In addition to any other powers that it may now have, each county shall have the following powers:
A. to acquire, whether by construction, purchase, gift or lease, one or more projects, which shall be located within this state and shall be located within the county outside the boundaries of any incorporated municipality; provided, however, that:
(1) a class A county with a population of more than three hundred thousand may acquire projects located anywhere in the county; and
(2) a county shall not acquire any electricity generation facility project unless the acquisition is approved by the local school board of the school district in which a project is located and the board of county commissioners, the local school board and the person proposing the project negotiate and determine the amount of an annual in-lieu tax payment to be made to the school district by the person proposing the project, for the period that the county owns and leases the project, and provided such approval shall not be unreasonably withheld;
B. to sell or lease or otherwise dispose of any or all of its projects upon such terms and conditions as the commission may deem advisable and as shall not conflict with the provisions of the County Industrial Revenue Bond Act; and
C. to issue revenue bonds for the purpose of defraying the cost of acquiring, by construction and purchase or either, any project and to secure the payment of such bonds, all as provided in the County Industrial Revenue Bond Act. No county shall have the power to operate any project as a business or in any manner except as lessor thereof.

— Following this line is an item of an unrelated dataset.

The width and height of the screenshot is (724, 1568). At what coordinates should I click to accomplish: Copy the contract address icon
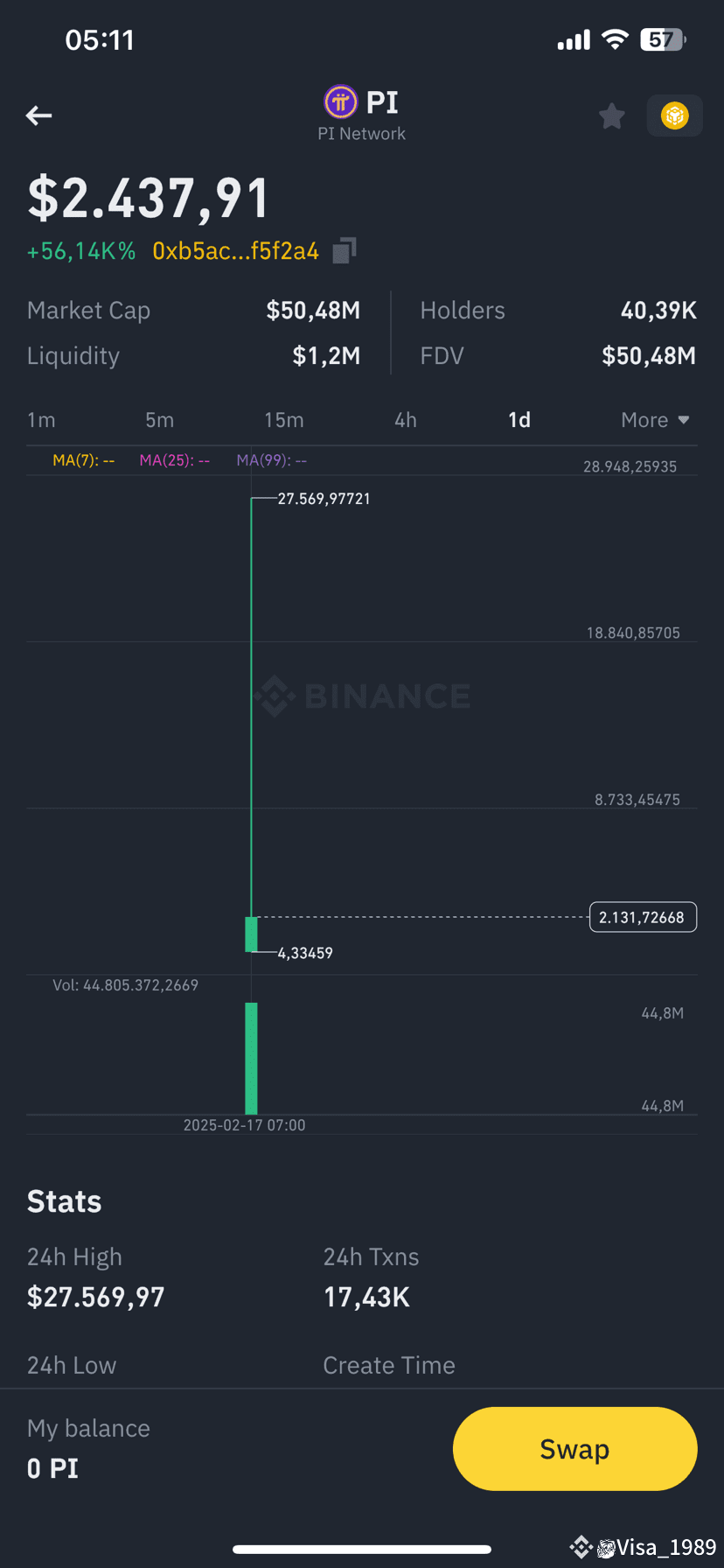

History: 1953 Comp., § 15-60-4, enacted by Laws 1975, ch. 286, § 4; 1979, ch. 389, § 2; 1997, ch. 216, § 5; 1997, ch. 226, § 5; 2001, ch. 284, § 2; 2003, ch. 221, § 3.

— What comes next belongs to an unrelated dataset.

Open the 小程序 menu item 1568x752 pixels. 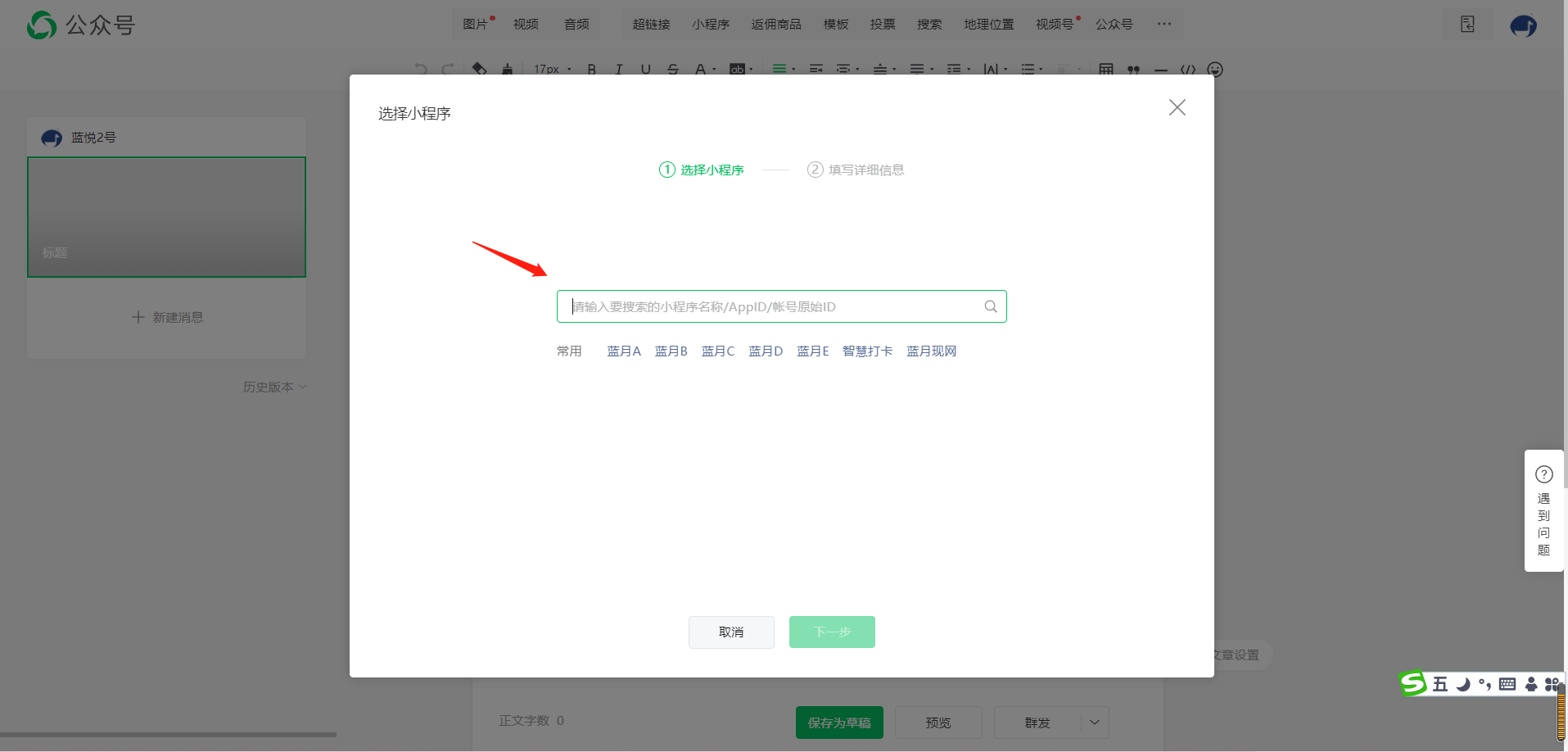710,25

Cross references. — For requirements respecting leases, see 4-59-7 NMSA 1978.
For refunding bonds, see 4-59-8 NMSA 1978.
For use of proceeds of bonds, see 4-59-9 NMSA 1978.
For finances of counties, municipalities and school districts generally, see 6-6-7 NMSA 1978 et seq.
For the Border Development Act, see 58-27-1 NMSA 1978 et seq.
The 2003 amendment, effective June 20, 2003, substituted "however, that:" for "the" at the end of Subsection A; added Subsection A(1) and added designation Subsection A(2).
The 2001 amendment, effective June 15, 2001, added the language beginning "provided, the county shall not acquire" in Subsection A.
1997 amendments. — Identical amendments to this section were enacted by Laws 1997, ch. 216, § 5 and Laws 1997, ch. 226, § 5, both effective June 20, 1997, which deleted "provided, however, any project located within fifteen miles of a municipality shall be subject to prior approval of the governing body of the largest municipality within the same county and within the fifteen mile zone" from the end of Subsection A and substituted "as provided in the County Industrial Revenue Bond Act" for "as hereinafter provided" at the end of the first sentence in Subsection C. The section was set out as amended by Laws 1997, ch. 226, § 5. See 12-1-8 NMSA 1978.